Em Detroit, nos Estados Unidos, houve protestos contra cortes no fornecimento de água. Na cidade, que perdeu importância econômica com a migração de fábricas de carros, cerca de 8% dos consumidores estavam inadimplentes. Fazendo coro com os manifestantes, um grupo das Nações Unidas visitou a cidade para pressionar contra os cortes, alegando que a água é um direito humano. No mês passado, um juiz negou o pedido para interromper os cortes de água. Se o mundo se tornar um lugar menos pacífico, será porque ficou mais árido.

O MEDITERRÂNEO POTÁVEL

Uma das regiões mais áridas do planeta transformou a desvantagem natural em liderança. Ao longo dos anos, Israel só podia contar com o curto inverno para reabastecer seus reservatórios de água, que supriam apenas metade da demanda. Nos anos de pouca chuva, eram recorrentes as campanhas pedindo aos habitantes que reduzissem o consumo. A necessidade fez com que o país investisse em tecnologia e se tornasse uma referência mundial em processo de dessalinização da água do mar. Desde 2005, o país inaugurou quatro usinas que já atendem a 80% do consumo interno, o que inclui tanto o uso residencial quanto o industrial e o da agricultura. De cada 3 litros bebidos por um israelense, 1 vem do Mar Mediterrâneo. Mesmo em anos de baixa precipitação, como o atual, a disponibilidade de água é suficiente para a população.

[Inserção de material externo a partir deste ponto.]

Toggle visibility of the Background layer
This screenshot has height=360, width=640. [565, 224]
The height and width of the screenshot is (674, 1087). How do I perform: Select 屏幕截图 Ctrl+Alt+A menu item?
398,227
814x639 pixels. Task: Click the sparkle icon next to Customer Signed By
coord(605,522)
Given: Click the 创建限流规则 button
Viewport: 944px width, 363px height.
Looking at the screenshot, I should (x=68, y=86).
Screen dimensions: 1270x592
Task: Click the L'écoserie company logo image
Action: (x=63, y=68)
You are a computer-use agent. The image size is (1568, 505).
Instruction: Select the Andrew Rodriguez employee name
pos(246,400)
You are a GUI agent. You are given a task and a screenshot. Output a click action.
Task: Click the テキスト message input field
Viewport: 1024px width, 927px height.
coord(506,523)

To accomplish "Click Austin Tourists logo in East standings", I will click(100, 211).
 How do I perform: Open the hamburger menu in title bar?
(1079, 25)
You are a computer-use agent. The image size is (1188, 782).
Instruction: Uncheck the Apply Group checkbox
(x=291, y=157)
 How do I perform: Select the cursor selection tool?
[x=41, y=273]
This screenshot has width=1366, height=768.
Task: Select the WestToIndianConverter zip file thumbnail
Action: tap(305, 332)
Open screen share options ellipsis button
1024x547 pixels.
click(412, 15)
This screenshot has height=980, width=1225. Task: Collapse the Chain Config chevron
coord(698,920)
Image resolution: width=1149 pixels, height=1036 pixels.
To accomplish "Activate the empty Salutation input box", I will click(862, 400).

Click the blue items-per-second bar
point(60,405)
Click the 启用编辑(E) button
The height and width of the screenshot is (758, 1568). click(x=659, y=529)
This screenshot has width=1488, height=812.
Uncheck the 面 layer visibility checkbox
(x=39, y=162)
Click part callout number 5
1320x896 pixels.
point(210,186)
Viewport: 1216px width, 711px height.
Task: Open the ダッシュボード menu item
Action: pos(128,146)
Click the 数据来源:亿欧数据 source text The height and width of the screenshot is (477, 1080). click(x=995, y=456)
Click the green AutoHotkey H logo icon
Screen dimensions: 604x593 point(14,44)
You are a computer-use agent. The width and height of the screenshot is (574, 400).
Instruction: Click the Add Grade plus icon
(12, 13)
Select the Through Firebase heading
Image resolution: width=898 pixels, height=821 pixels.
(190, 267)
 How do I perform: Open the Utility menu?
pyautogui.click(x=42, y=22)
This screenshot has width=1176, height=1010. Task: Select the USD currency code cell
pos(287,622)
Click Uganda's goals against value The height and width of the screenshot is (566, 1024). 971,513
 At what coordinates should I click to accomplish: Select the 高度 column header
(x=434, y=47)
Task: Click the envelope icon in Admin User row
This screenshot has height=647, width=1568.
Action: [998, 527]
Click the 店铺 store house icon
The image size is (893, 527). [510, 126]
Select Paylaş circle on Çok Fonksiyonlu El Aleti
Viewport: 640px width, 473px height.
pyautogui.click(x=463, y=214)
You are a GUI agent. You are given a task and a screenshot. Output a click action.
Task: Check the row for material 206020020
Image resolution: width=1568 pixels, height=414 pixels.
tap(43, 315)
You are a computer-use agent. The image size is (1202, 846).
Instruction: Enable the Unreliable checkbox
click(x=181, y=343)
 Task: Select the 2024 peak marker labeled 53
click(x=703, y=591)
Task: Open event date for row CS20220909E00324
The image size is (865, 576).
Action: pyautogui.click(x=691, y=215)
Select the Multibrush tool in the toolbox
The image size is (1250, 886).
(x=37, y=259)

A usina de Sorek, a maior de Israel, tem capacidade de tratar 624 milhões de litros por dia. Tubos com mais de 2 metros de diâmetro captam a água do mar e a levam para grandes piscinas, próximo ao litoral. A água passa por duas filtrações com carvão e areia antes de ser submetida à osmose reversa. Nessa etapa, é exercida uma forte pressão para que o líquido atravesse várias membranas e chegue ao outro lado sem sal e outros elementos, que depois são devolvidos ao mar e rapidamente absorvidos. Todo o processo leva em média trinta minutos e é totalmente automatizado. "Israel não tem mais problemas de água porque aqueles que têm poder de decisão incentivaram os processos de dessalinização, enquanto no Brasil eram construídos estádios de futebol", diz o engenheiro ambiental carioca Fredi Lokiec, executivo da IDE Technologies, que mora em Israel.

A empresa é responsável por três das quatro unidades israelenses de dessalinização. A água dessalinizada, porém, é muito cara. Custa, em média, o dobro do que se paga por água potável de outra origem no resto do mundo. Para os 9 milhões de israelenses, o valor compensa. "Quanto alguém pagaria pela última Coca-Cola do deserto?", brinca Lokiec. Israel tornou sem sentido o verso de Samuel Taylor Coleridge sobre um marujo sedento: "Água, água em todo lugar, e nenhuma gota para beber".